In fact, since September 1, 2021, the amount of reverse repurchase agreements on the Fed’s balance sheet has increased by $616.8 billion. This reduced bank reserve balances. That is it helped reduce the amount of excess reserves in the banking system by $460.4 billion since that September date.
It should also be noted that during this time period of time, the U.S. Treasury Department increased its deposits in its General Account at the Fed by almost $380.0 billion.
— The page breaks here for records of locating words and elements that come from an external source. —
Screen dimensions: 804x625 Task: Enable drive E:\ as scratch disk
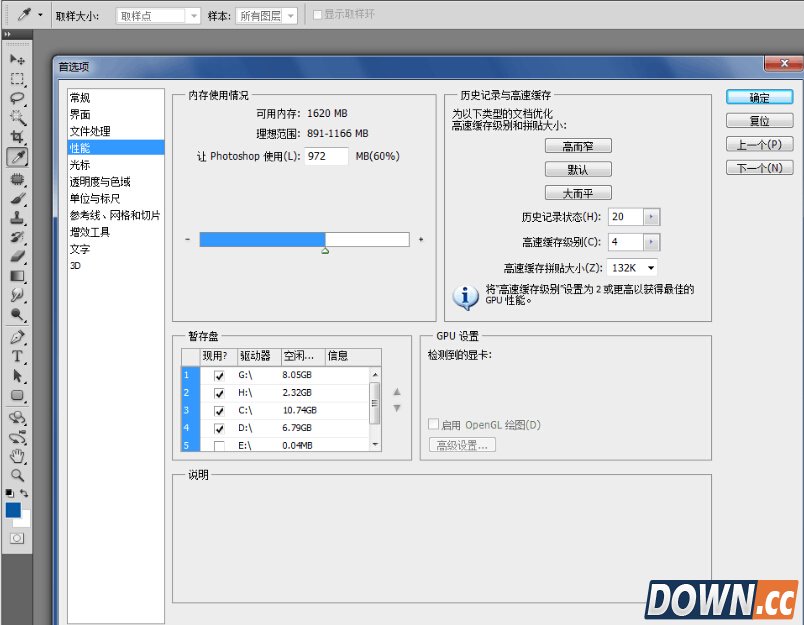coord(218,445)
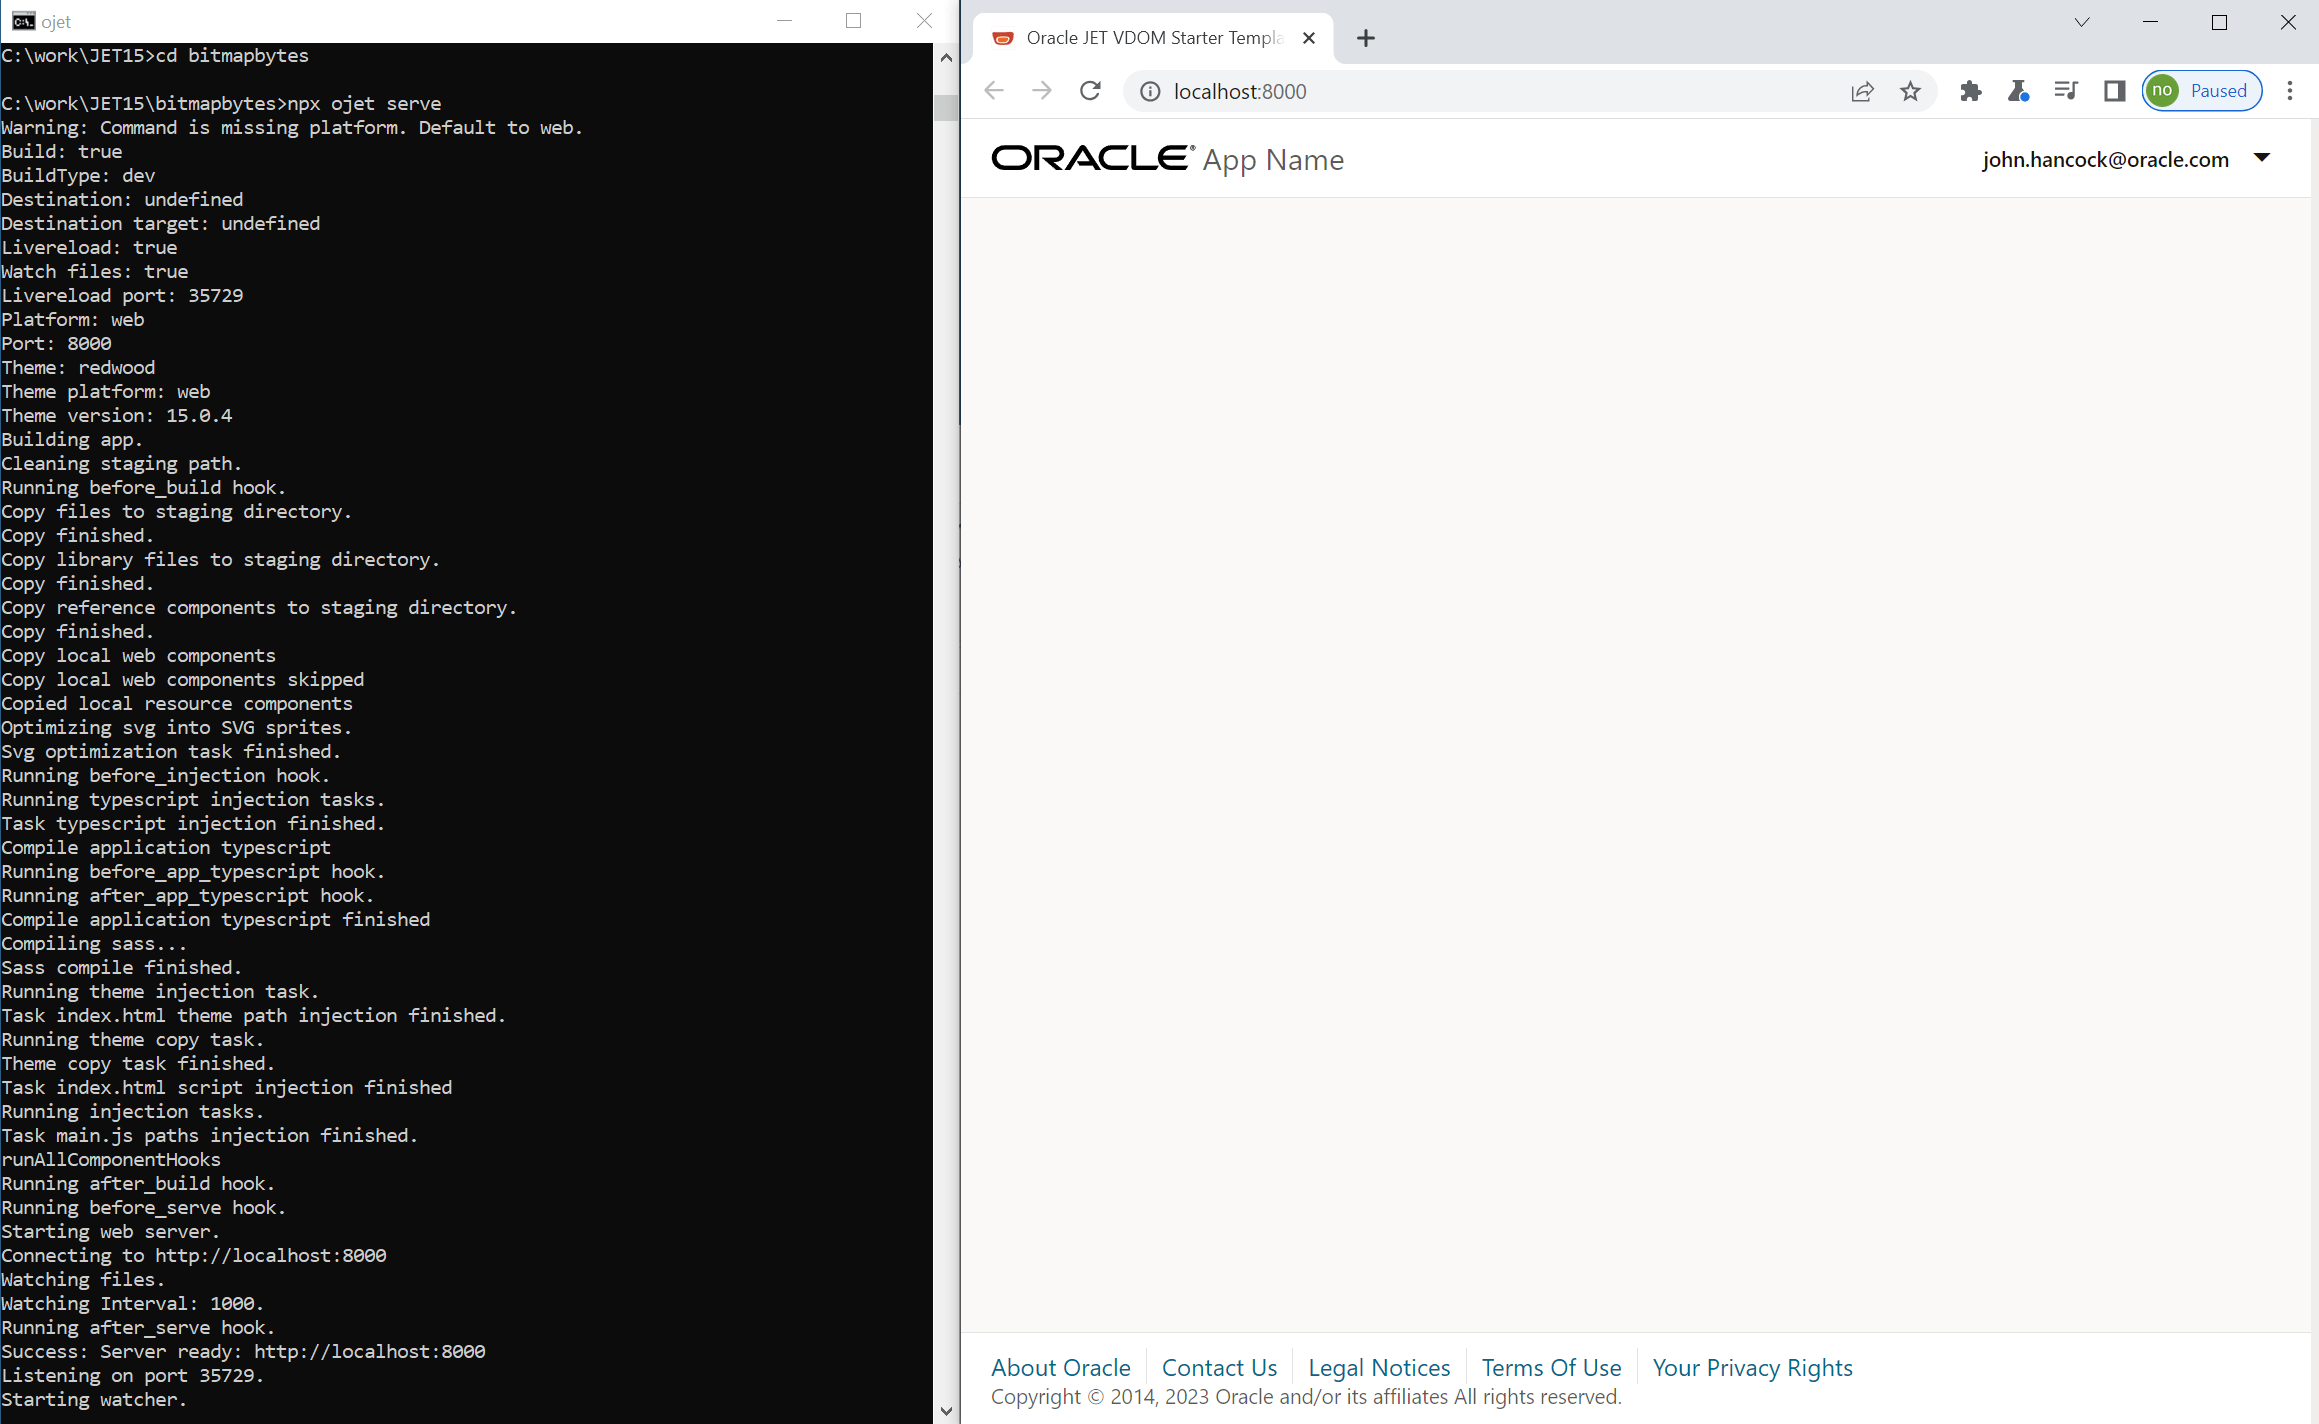Click the flask labs extension icon
Screen dimensions: 2319x1424
pos(2018,91)
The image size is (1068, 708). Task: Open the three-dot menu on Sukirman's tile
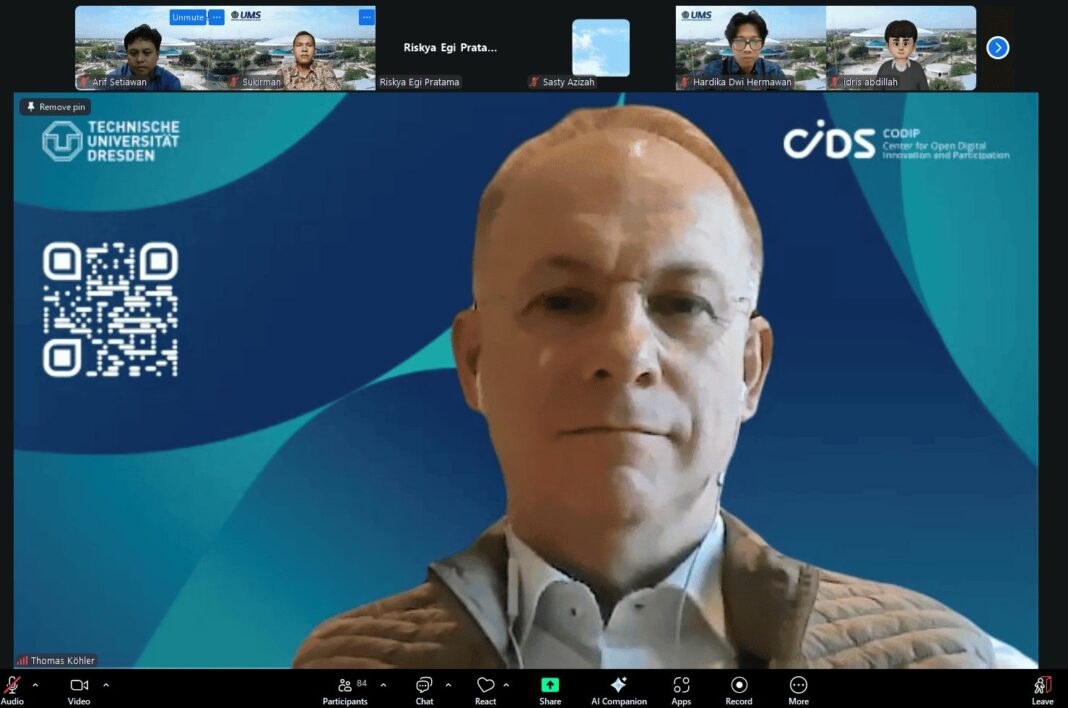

This also reduced the excess reserves of the banking system, helping keep the Federal Funds rate up at 0.08 percent.
The Future
The Federal Reserve continues to signal that the tapering of securities’ purchases will end in March.
And, it continues to signal that it will increase its policy rate of interest after it stops buying securities. That is, the Fed intends to raise the range set for its policy rate of interest by 25 basis points.
That would take the range for the Federal Funds rates to 0.25 percent to 0.50 percent.
Furthermore, Federal Reserve officials continue to talk about more increases coming this year. The talk is about anywhere from two to five more increases this year.
The concern is over how the Fed will accomplish these increases.
Since September 1, 2021, the Fed has had to withdraw funds from the banking system through the repo market to just keep the Federal Funds rate at 0.08 percent.
The Fed has been able to keep the rate at 0.08 percent by selling securities in the “repo” market. What is it going to do when tapering ends?
Fed officials have said that they will reduce the Fed’s portfolio of securities by letting securities “mature off” the balance sheet.
But will this be enough?
And, how is it going to handle the “repo” effort? The Fed has almost $2.0 trillion of reverse repurchase agreements on its balance sheet. These “sales” are very short-term. Is the Fed going to maintain this balance?
Letting “repos” run off just adds to the excess reserves of the banking system, putting downward pressure on interest rates.
Will the Fed have to actually begin to sell securities from its balance sheet?
Fed officials seem to want to avoid this.
And, What About Markets?
Then, there still is the concern about creating a drop in the stock market.
The stock market has been in decline since trading opened in January. The first reason for this fall was connected to the rise in inflation and the need for the Federal Reserve to “tighten up” on monetary policy.
Added to this were the evolving events in Ukraine. Now, that invasion is happening and the stock market has dropped further.
How is the Fed going to handle raising its policy rate of interest and shrinking its balance sheet given that the stock market may be declining and declining by a substantial amount?
Uncertainty rules. And, we don’t even know what some of the possible outcomes might be.